What does the future hold for your business? What are you most excited about?

I really am excited about the number of plant-based protein options becoming available and the growing number of people interested in eating less meat. As a bodybuilder protein is king and animal protein is the king of kings. However, as a scientist I also know that heavy sustained meat consumption can have several negative impacts on overall health especially later in life. So, finding ways to limit the amount of animal protein for plant based is an exciting new area for me to work into my programs. I am not a vegan myself, but I have worked with several and, in that process, have picked up new plant-based protein substitutes for some of my own meals to create a more balanced protein intake. In the future I would like to incorporate a lot more plant-based ways to build muscle into my programs since the plant based market is only going to continue to grow.

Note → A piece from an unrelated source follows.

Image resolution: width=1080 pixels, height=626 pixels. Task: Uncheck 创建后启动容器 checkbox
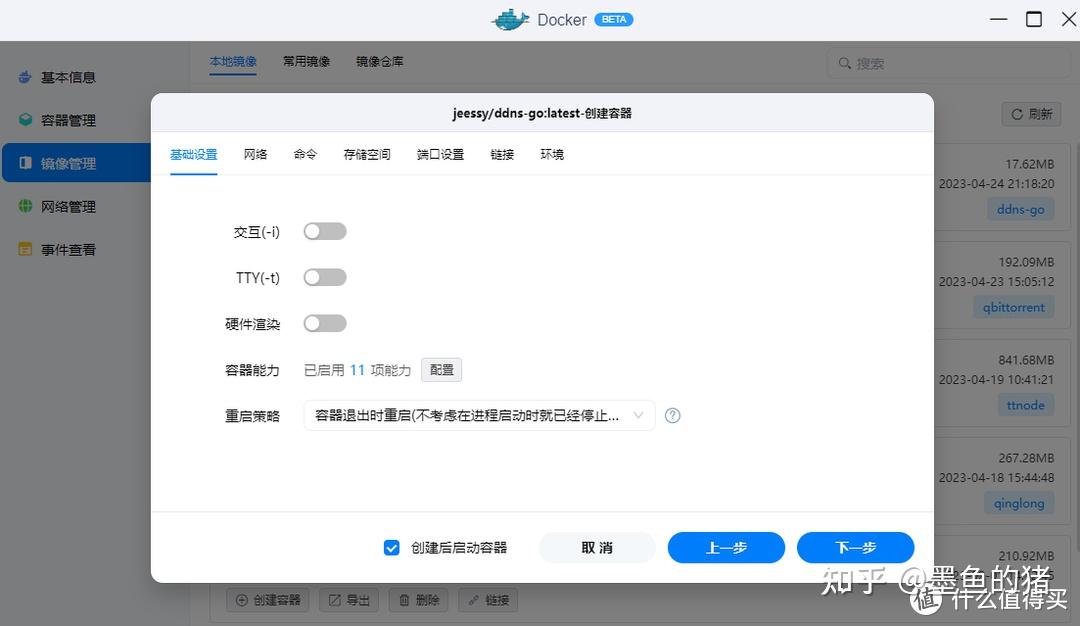[x=392, y=547]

What business books have inspired you?

There are several great books to read on entrepreneurship but one that resonated most with me was “Crush It” by Gary Vaynerchuk. Essential the premises it take something you love doing and turn it into a business via the internet. Along the way he focusses on things like work hard. work a lot. Work 16 hours a day every day. Also, a large focus on enjoy what you are doing, if it’s a passion it won’t seem like work. The other big message I liked was about being patient and adaptable – and the result will come. So, it might not be in a few months or even a year, but rather in a few years. But if you’re good at what you’re doing, and you do it a lot, you are guaranteed to succeed.

What advice would you give to your younger self?

Don’t be afraid to try and fail. When you are young and don’t have as many obligations it’s the time to be riskier and give something a go. Also, at the same time be realistic if something is not shaping out to be going well move on and don’t beat yourself about and try the next thing!

Are you willing to be a mentor? If so, how should someone contact you?

Unfortunately, I am quite busy juggling 2 businesses and family to have much time to dedicate to be a mentor right now. However, I think there are lots of great role models out there for those looking to get into the fitness business. My personal fitness role model is Kris Gethin, he has a great sense of business around his training style and I think he has done a wonderful job of utilizing various marketing and product strategies to build a very successful business.